CoinDesk, a cryptocurrency news and information platform, announced Tuesday that it has acquired TradeBlock, a cryptocurrency data and analytics company, for an undisclosed amount.
The deal comes as bitcoin explodes higher, albeit with great volatility. Bitcoin has more than quadrupled over the past year, but fell as much as 17% Monday.
Digital Currency Group owns CoinDesk and had a minority stake in TradeBlock. DCG also owns Grayscale Investments, which has what’s probably the closest thing to a bitcoin exchange-traded fund: the Grayscale Bitcoin Trust.
The Trust has $19.1 billion of assets, and its market price represents about a 30% premium to its net asset value, according to Morningstar.
As for the rationale of the CoinDesk-TradeBlock deal, with bitcoin rising through the roof, pricing data becomes more important.
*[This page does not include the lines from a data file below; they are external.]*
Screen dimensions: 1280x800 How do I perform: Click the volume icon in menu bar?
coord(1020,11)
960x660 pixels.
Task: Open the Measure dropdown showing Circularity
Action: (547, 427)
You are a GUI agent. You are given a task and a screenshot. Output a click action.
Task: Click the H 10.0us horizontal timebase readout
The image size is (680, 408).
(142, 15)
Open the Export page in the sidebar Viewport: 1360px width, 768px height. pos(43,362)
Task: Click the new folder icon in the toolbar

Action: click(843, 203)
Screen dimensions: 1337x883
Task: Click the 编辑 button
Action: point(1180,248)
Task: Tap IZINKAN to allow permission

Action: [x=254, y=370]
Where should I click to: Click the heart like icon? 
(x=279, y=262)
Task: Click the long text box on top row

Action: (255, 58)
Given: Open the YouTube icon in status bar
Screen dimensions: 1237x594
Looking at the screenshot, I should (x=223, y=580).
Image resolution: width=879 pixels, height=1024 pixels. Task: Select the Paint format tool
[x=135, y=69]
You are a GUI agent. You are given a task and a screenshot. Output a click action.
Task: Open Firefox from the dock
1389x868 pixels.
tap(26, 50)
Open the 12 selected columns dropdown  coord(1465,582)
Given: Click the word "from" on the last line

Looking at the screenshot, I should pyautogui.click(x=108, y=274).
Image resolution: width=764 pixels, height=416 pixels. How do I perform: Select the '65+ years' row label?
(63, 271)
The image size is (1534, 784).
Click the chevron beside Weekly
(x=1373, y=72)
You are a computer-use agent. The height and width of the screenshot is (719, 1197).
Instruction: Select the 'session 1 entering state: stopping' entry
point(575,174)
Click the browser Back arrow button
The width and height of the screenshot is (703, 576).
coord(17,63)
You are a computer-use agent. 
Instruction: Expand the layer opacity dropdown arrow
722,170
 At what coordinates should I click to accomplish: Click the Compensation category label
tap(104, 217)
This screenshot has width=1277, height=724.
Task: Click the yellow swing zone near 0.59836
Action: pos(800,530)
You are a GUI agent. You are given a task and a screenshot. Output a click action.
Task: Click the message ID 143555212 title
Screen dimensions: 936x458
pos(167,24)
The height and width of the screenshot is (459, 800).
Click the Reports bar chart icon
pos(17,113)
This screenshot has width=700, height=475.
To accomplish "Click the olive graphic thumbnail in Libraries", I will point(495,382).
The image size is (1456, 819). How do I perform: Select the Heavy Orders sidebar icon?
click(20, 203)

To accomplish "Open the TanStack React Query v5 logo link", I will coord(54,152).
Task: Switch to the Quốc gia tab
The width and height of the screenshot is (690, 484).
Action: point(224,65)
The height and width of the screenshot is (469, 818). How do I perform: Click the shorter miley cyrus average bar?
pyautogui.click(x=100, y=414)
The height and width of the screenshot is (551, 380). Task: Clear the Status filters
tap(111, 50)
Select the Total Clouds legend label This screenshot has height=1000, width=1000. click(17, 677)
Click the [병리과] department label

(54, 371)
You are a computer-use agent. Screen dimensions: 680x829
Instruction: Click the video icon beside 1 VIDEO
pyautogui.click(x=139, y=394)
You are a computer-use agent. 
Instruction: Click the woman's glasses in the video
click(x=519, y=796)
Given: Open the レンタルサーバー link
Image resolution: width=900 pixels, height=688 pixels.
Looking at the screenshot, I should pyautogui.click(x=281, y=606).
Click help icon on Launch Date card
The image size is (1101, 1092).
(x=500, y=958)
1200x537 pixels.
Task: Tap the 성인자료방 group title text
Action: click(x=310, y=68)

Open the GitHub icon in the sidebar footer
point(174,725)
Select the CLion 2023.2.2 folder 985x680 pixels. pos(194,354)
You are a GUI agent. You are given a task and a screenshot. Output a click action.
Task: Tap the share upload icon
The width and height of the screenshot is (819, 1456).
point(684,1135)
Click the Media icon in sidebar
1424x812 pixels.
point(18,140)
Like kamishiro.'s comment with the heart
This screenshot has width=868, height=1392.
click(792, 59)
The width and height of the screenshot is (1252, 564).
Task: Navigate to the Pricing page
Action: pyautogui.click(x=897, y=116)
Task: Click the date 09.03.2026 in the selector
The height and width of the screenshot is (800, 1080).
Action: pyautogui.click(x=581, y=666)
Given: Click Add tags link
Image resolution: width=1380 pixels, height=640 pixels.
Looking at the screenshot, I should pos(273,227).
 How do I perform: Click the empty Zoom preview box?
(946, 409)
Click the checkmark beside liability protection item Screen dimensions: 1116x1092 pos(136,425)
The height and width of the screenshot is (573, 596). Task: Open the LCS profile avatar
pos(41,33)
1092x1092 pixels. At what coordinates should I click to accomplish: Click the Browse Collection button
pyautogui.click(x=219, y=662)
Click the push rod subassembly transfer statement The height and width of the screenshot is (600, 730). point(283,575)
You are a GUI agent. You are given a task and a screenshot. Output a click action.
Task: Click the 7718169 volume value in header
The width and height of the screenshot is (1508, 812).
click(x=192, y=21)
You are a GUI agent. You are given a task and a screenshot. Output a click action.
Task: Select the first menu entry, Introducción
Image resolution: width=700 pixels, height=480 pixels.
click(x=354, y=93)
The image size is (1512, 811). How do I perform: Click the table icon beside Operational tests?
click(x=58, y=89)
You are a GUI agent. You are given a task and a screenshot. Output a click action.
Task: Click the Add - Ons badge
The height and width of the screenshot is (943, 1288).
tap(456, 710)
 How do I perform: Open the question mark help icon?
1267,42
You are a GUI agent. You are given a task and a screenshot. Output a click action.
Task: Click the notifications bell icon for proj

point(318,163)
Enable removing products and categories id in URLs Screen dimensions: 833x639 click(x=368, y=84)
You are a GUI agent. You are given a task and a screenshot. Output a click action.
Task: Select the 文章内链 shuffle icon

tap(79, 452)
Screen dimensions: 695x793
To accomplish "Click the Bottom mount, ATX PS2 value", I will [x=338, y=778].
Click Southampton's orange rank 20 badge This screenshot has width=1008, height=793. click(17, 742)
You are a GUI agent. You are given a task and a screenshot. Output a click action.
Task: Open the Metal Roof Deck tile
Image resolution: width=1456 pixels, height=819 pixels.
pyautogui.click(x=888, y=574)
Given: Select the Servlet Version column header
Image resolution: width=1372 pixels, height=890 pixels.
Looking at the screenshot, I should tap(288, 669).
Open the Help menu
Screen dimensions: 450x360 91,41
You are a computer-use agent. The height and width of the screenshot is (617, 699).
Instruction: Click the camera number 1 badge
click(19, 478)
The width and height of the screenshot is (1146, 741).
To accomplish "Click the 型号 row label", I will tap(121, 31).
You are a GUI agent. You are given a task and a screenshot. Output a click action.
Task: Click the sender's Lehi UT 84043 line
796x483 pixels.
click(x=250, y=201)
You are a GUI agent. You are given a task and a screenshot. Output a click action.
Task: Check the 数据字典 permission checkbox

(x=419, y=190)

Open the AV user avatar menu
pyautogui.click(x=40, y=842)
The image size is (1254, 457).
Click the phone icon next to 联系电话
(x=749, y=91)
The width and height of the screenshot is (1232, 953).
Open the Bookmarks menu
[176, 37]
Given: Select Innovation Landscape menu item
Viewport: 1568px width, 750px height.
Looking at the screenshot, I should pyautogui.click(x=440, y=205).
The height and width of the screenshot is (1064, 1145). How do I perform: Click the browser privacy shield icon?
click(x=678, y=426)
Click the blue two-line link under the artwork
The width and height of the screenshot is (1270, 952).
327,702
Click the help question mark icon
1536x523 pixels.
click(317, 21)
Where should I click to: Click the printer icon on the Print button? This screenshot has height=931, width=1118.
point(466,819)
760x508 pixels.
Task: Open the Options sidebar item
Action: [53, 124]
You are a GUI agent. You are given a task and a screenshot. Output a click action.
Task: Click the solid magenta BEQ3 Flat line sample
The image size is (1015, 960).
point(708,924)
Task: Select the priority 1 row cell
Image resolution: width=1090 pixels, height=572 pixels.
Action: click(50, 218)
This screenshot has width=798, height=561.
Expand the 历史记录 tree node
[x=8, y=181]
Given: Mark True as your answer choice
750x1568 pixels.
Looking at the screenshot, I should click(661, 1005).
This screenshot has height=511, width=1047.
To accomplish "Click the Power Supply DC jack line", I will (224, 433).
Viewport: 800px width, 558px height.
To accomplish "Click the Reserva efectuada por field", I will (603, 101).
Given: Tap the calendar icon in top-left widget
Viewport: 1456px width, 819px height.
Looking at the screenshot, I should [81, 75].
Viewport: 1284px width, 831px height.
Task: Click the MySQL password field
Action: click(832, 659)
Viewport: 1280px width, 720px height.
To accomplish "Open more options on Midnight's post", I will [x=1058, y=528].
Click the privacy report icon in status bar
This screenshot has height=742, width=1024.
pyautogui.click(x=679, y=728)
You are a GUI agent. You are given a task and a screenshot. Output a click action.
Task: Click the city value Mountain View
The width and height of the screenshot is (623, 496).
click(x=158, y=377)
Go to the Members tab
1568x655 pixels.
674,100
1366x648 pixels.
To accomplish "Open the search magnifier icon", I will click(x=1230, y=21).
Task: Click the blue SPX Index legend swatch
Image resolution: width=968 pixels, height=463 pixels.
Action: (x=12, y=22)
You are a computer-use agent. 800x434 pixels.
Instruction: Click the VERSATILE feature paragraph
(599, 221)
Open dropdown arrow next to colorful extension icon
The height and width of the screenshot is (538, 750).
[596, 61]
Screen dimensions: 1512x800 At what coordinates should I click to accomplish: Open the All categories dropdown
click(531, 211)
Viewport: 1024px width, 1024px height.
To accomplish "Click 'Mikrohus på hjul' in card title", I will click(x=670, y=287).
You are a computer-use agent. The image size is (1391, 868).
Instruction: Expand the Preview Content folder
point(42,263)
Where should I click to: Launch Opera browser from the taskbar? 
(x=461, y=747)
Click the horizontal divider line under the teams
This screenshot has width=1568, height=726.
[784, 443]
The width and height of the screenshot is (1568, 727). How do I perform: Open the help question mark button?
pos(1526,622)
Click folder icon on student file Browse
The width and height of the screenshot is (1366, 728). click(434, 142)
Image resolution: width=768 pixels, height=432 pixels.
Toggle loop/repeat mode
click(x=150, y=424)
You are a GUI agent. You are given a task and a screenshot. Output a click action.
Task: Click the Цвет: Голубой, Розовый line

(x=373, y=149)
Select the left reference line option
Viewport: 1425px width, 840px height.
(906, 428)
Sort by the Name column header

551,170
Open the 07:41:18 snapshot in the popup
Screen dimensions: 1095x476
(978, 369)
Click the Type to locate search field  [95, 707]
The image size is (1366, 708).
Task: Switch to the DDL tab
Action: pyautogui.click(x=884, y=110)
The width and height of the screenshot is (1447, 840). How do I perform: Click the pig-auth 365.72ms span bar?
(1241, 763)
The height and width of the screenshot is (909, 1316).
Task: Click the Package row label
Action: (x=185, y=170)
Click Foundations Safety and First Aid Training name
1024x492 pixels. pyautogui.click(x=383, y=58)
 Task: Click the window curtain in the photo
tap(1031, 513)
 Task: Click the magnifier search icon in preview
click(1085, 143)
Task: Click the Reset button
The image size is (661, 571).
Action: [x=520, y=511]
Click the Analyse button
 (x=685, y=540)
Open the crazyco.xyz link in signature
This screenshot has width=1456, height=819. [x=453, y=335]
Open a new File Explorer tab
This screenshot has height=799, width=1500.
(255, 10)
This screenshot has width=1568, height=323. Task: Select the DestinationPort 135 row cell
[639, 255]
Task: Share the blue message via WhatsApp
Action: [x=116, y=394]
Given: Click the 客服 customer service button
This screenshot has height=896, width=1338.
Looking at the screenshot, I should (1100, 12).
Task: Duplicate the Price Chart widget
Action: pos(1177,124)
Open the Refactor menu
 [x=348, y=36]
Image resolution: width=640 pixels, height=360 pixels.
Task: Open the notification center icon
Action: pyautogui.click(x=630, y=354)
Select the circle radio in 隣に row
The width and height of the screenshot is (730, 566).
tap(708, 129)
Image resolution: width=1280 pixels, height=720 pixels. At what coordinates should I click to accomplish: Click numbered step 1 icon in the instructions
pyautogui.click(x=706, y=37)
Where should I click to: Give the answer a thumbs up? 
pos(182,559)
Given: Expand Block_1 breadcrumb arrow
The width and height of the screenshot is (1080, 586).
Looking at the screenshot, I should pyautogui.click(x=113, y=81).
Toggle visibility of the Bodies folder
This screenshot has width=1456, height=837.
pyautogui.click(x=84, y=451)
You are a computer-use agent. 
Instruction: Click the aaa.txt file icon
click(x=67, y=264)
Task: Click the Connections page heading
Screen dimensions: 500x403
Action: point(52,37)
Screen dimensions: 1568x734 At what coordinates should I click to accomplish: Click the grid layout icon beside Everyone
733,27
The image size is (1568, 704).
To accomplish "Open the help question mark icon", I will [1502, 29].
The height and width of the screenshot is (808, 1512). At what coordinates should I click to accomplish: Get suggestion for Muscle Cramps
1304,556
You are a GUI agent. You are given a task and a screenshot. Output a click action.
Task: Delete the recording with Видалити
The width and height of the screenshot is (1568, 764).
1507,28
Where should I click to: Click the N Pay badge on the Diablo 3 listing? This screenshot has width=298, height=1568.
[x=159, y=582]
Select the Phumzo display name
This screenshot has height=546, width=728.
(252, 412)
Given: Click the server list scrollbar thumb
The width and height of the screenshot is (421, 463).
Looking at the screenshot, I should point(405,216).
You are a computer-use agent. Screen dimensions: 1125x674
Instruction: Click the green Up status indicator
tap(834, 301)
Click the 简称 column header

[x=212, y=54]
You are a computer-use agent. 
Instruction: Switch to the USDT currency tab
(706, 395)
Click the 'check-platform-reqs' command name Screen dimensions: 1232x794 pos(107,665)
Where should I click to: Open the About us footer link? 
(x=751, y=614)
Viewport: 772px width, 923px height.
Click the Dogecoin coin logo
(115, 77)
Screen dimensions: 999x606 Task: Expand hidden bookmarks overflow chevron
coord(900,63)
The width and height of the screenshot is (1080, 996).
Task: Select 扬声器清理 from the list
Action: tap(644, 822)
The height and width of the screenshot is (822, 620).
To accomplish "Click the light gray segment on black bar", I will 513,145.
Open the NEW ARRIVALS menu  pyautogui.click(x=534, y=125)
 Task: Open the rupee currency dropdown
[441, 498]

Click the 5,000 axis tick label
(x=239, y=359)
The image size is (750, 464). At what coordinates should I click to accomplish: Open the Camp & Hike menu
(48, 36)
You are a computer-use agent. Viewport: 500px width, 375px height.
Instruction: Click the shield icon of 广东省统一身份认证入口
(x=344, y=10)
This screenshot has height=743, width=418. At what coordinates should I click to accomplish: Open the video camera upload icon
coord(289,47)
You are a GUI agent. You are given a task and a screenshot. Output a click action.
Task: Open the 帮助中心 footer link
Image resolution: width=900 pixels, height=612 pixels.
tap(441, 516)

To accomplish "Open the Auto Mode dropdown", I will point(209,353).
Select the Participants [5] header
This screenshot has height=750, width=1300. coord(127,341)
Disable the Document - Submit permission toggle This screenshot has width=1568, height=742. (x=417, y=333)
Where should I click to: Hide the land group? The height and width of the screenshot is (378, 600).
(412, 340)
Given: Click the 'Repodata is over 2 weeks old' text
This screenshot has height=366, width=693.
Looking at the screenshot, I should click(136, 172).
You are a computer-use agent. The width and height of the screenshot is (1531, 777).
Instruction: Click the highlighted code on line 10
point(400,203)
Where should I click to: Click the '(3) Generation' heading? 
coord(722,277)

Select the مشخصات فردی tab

“Mainstream acceptance of bitcoin is accelerating right now as Wall Street wakes up to its potential. With that has come an urgent need for the kind of robust data and professional tools that enable institutions to participate,” CoinDesk Chief Executive Kevin Worth said in a statement.
“We are combining the network effect of CoinDesk’s growing global audience and its reputation as the preeminent crypto and blockchain media company with TradeBlock’s world-class prices, indexes and trading tools.”
Worth sees CoinDesk playing a similar role to what Bloomberg does in traditional financial markets. “We will be crypto investors’ go-to destination for unified media, events, research, pricing and data,“ he said.
Bitcoin recently traded at $33,882, down 0.4%. It has skyrocketed 214% over the past three months.